Quase sempre o milagre acontecia, ainda não se tinha dada volta a metade do Povo e já o Céu se notava carregado de grandes e escuras nuvens indiciando a proximidade da queda da tão desejada chuva! Haja de Deus clamavam uns, milagre diziam outros! Passado pouco mais de um quarto de hora e já ela jorrava, assim mesmo como era desejada, muito certinha,  dos celestiais chuveiros, para grande satisfação de todos os benqueridos!

Para protecção da Santa alguém se apressava a emprestar um guarda-chuva. O Ti Carmona, os que o acompanhavam, e, em geral, todo o povo, não se incomodavam nada com a grande molha com que estavam a levar. Apenas um ou outro menos crente é que se abrigava. Era daquelas chuvadas c'até dava gosto sentir bem entranhada nos ossos.

Só por força da grande fé era possível que a  Santa Marta desse a volta a todas as ruas da aldeia, tal era o estado lamacento em que já se encontravam. Uma vez o Ti Luís escorregou e só por milagre não deixou cair a Santa. Nesse tempo só muito poucas eram calcetadas, não há comparação possível com o estado em que hoje se encontram.
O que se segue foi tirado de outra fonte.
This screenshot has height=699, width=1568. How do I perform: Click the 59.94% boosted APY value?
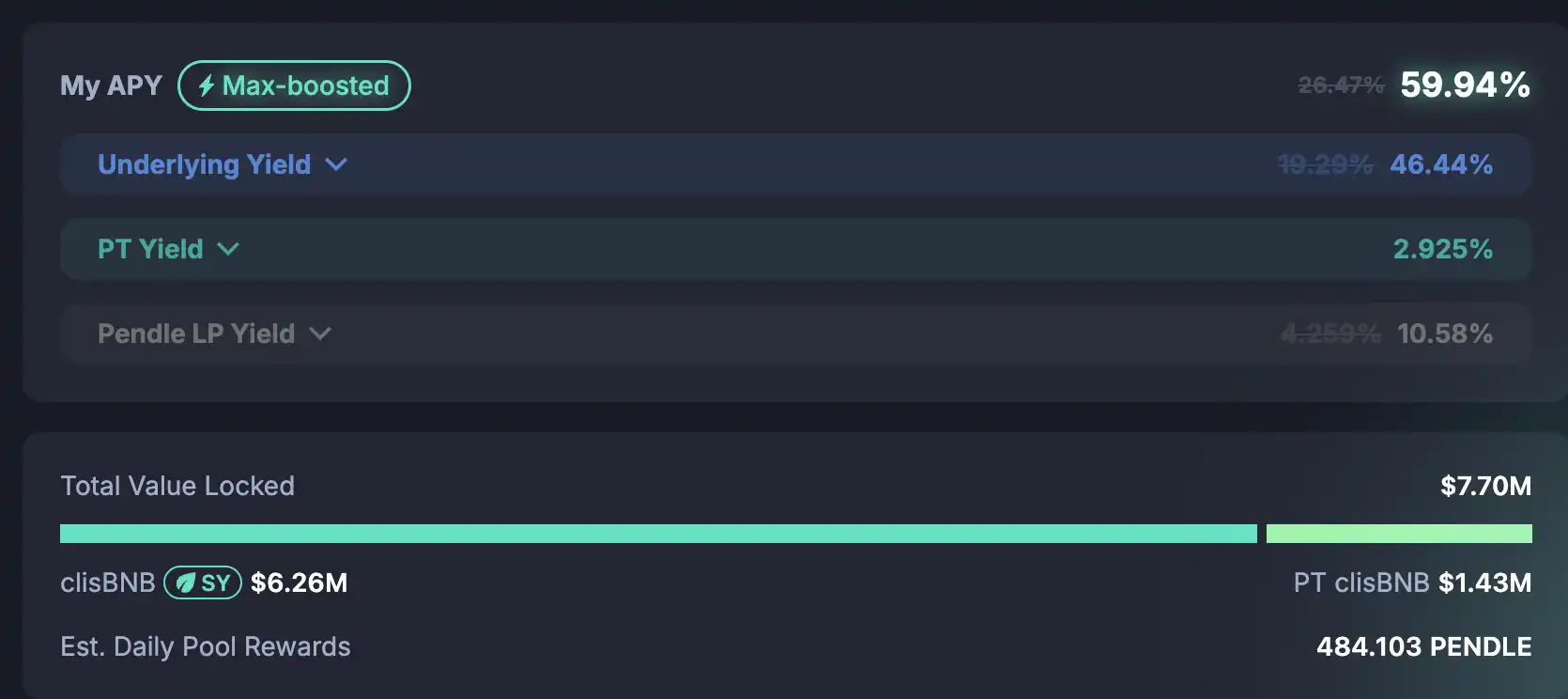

A imagem era depois conduzida à Igreja Matriz onde passava a residir por uns tempos, ficando acompanhada de outras Santas e Santos, como Nossa Senhora das Neves (padroeira da aldeia), da Santa Flomena, do Santo Antonho, do Martlo S. Sabastião, entre outros.

Uma dúvida, que na altura não me ocorria, paira hoje no meu espírito: não sei qual era o destino dado às ofertas feitas à Santa. Um dia vou tentar saber. É bem possível que fossem arrecadadas pela Fábrica da Igreja a fim de serem utilizadas em obras de beneficiação. Na capelinha lá no alto da Serra não me consta que alguma vez as tenha havido. Foi um pensamento, menos católico, que me ocorreu de momento, a verdade é que o importante mesmo era a vinda da solicitada chuva, tudo o resto era secundário.

Durante mais de um mês, abençoada, caiu quase sem interrupção c'até dava gosto vê-la! As searas de trigo viam-se de dia para dia a crescer impulsionadas por um novo vigor. Quando já se receava o pior, um novo alento nasceu na nossa gente, se Deus quiser podemos ainda vir a ter um bom ano de trigo!

Segundo me constou a Santa Marta mora agora na capela de Nossa Senhora da Quebrada, que também era, por vezes invocada para a vinda de chuva. Parece-me bem, a solidão nunca foi boa conselheira para ninguém, é minha convicção que nem as Santas a desejam. Quando voltar à Senhora da Quebrada vou dar uma espreitadela pela janela e olhar bem para ver se vislumbro a Santa Marta, a quem, com humildade, vou implorar a sua protecção para o nosso povo, que bem precisado anda de ajuda. Quem sabe se ela não pode interceder por nós  ajudando-nos a exorcizar os males que mais parecem ser fruto da gestação dos ovos que a serpente infernal parece ter, ultimamente, deixado nas Lusas Terras!

Assim seja.

Jogilbo


Nota: Não foram considerados acordos que impeçam o povo de se expressar livremente.